Source data
*** Block opens ***
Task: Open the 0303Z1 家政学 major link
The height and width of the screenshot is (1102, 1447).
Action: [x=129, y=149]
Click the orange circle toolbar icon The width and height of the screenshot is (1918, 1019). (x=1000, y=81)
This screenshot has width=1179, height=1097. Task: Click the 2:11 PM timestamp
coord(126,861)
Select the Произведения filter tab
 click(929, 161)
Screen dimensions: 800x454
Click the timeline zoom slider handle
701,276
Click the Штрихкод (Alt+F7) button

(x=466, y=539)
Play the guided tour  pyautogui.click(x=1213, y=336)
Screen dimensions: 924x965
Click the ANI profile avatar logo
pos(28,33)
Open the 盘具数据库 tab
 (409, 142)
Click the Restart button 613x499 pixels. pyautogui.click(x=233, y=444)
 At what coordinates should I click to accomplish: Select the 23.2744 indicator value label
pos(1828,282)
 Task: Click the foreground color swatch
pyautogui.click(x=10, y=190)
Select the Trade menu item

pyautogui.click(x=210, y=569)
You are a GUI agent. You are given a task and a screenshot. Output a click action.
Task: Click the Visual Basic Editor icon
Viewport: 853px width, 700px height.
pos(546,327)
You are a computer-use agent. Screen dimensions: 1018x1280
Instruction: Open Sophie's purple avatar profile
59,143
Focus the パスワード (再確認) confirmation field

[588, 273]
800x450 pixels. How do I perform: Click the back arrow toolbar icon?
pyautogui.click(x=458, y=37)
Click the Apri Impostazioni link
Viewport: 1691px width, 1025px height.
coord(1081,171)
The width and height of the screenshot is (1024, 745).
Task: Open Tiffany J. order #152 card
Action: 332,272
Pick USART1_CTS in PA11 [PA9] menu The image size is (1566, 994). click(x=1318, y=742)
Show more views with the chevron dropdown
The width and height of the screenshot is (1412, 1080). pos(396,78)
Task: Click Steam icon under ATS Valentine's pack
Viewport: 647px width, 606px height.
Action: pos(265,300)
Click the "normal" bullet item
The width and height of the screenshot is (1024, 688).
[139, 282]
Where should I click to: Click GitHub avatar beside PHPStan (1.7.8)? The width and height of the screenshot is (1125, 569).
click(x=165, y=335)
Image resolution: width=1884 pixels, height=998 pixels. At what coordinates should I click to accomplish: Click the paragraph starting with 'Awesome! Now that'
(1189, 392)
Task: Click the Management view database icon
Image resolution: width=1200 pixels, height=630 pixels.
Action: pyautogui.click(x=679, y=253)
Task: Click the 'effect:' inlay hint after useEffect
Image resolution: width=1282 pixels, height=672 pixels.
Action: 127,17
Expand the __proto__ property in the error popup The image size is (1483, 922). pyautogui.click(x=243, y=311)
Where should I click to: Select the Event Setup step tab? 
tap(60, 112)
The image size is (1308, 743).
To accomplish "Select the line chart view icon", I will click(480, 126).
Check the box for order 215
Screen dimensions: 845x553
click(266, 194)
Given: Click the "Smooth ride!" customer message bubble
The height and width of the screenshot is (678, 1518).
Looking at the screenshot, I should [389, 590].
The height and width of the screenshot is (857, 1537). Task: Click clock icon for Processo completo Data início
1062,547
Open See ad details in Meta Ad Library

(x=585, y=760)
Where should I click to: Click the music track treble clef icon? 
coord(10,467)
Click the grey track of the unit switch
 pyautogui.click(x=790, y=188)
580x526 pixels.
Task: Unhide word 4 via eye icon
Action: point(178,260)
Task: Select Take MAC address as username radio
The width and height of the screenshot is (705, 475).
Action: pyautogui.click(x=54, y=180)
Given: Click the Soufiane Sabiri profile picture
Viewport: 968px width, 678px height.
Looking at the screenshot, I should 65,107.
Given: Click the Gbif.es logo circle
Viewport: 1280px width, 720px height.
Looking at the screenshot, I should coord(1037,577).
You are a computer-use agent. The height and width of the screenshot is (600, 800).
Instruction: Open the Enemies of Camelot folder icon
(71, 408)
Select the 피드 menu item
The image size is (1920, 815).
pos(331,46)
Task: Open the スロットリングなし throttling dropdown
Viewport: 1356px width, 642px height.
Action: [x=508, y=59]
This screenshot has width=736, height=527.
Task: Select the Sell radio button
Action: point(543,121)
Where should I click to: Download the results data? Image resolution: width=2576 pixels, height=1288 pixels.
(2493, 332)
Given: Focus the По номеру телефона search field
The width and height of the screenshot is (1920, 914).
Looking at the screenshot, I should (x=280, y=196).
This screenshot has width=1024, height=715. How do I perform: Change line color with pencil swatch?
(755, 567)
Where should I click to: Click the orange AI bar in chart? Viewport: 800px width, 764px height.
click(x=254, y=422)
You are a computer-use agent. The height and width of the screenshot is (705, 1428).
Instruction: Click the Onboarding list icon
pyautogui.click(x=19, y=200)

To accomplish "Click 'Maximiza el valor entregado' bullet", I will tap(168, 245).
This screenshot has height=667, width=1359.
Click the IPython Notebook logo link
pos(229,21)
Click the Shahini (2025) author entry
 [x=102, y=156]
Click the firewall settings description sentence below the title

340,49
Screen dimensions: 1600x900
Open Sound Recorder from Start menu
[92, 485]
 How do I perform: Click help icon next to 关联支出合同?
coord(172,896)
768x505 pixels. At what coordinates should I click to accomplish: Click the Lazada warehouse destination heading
*** Block closes ***
Exercise brief — Every line of the data must be reproduced exactly.

Your solution —
Task: Open the 0303Z1 家政学 major link
The height and width of the screenshot is (1102, 1447).
Action: [x=129, y=149]
Click the orange circle toolbar icon The width and height of the screenshot is (1918, 1019). (x=1000, y=81)
This screenshot has width=1179, height=1097. Task: Click the 2:11 PM timestamp
coord(126,861)
Select the Произведения filter tab
 click(929, 161)
Screen dimensions: 800x454
Click the timeline zoom slider handle
701,276
Click the Штрихкод (Alt+F7) button

(x=466, y=539)
Play the guided tour  pyautogui.click(x=1213, y=336)
Screen dimensions: 924x965
Click the ANI profile avatar logo
pos(28,33)
Open the 盘具数据库 tab
 (409, 142)
Click the Restart button 613x499 pixels. pyautogui.click(x=233, y=444)
 At what coordinates should I click to accomplish: Select the 23.2744 indicator value label
pos(1828,282)
 Task: Click the foreground color swatch
pyautogui.click(x=10, y=190)
Select the Trade menu item

pyautogui.click(x=210, y=569)
You are a GUI agent. You are given a task and a screenshot. Output a click action.
Task: Click the Visual Basic Editor icon
Viewport: 853px width, 700px height.
pos(546,327)
You are a computer-use agent. Screen dimensions: 1018x1280
Instruction: Open Sophie's purple avatar profile
59,143
Focus the パスワード (再確認) confirmation field

[588, 273]
800x450 pixels. How do I perform: Click the back arrow toolbar icon?
pyautogui.click(x=458, y=37)
Click the Apri Impostazioni link
Viewport: 1691px width, 1025px height.
coord(1081,171)
The width and height of the screenshot is (1024, 745).
Task: Open Tiffany J. order #152 card
Action: 332,272
Pick USART1_CTS in PA11 [PA9] menu The image size is (1566, 994). click(x=1318, y=742)
Show more views with the chevron dropdown
The width and height of the screenshot is (1412, 1080). pos(396,78)
Task: Click Steam icon under ATS Valentine's pack
Viewport: 647px width, 606px height.
Action: pos(265,300)
Click the "normal" bullet item
The width and height of the screenshot is (1024, 688).
[139, 282]
Where should I click to: Click GitHub avatar beside PHPStan (1.7.8)? The width and height of the screenshot is (1125, 569).
click(x=165, y=335)
Image resolution: width=1884 pixels, height=998 pixels. At what coordinates should I click to accomplish: Click the paragraph starting with 'Awesome! Now that'
(1189, 392)
Task: Click the Management view database icon
Image resolution: width=1200 pixels, height=630 pixels.
Action: pyautogui.click(x=679, y=253)
Task: Click the 'effect:' inlay hint after useEffect
Image resolution: width=1282 pixels, height=672 pixels.
Action: 127,17
Expand the __proto__ property in the error popup The image size is (1483, 922). pyautogui.click(x=243, y=311)
Where should I click to: Select the Event Setup step tab? 
tap(60, 112)
The image size is (1308, 743).
To accomplish "Select the line chart view icon", I will click(480, 126).
Check the box for order 215
Screen dimensions: 845x553
click(266, 194)
Given: Click the "Smooth ride!" customer message bubble
The height and width of the screenshot is (678, 1518).
Looking at the screenshot, I should [389, 590].
The height and width of the screenshot is (857, 1537). Task: Click clock icon for Processo completo Data início
1062,547
Open See ad details in Meta Ad Library

(x=585, y=760)
Where should I click to: Click the music track treble clef icon? 
coord(10,467)
Click the grey track of the unit switch
 pyautogui.click(x=790, y=188)
580x526 pixels.
Task: Unhide word 4 via eye icon
Action: point(178,260)
Task: Select Take MAC address as username radio
The width and height of the screenshot is (705, 475).
Action: pyautogui.click(x=54, y=180)
Given: Click the Soufiane Sabiri profile picture
Viewport: 968px width, 678px height.
Looking at the screenshot, I should 65,107.
Given: Click the Gbif.es logo circle
Viewport: 1280px width, 720px height.
Looking at the screenshot, I should coord(1037,577).
You are a computer-use agent. The height and width of the screenshot is (600, 800).
Instruction: Open the Enemies of Camelot folder icon
(71, 408)
Select the 피드 menu item
The image size is (1920, 815).
pos(331,46)
Task: Open the スロットリングなし throttling dropdown
Viewport: 1356px width, 642px height.
Action: [x=508, y=59]
This screenshot has width=736, height=527.
Task: Select the Sell radio button
Action: point(543,121)
Where should I click to: Download the results data? Image resolution: width=2576 pixels, height=1288 pixels.
(2493, 332)
Given: Focus the По номеру телефона search field
The width and height of the screenshot is (1920, 914).
Looking at the screenshot, I should (x=280, y=196).
This screenshot has width=1024, height=715. How do I perform: Change line color with pencil swatch?
(755, 567)
Where should I click to: Click the orange AI bar in chart? Viewport: 800px width, 764px height.
click(x=254, y=422)
You are a computer-use agent. The height and width of the screenshot is (705, 1428).
Instruction: Click the Onboarding list icon
pyautogui.click(x=19, y=200)

To accomplish "Click 'Maximiza el valor entregado' bullet", I will tap(168, 245).
This screenshot has height=667, width=1359.
Click the IPython Notebook logo link
pos(229,21)
Click the Shahini (2025) author entry
 [x=102, y=156]
Click the firewall settings description sentence below the title

340,49
Screen dimensions: 1600x900
Open Sound Recorder from Start menu
[92, 485]
 How do I perform: Click help icon next to 关联支出合同?
coord(172,896)
768x505 pixels. At what coordinates should I click to accomplish: Click the Lazada warehouse destination heading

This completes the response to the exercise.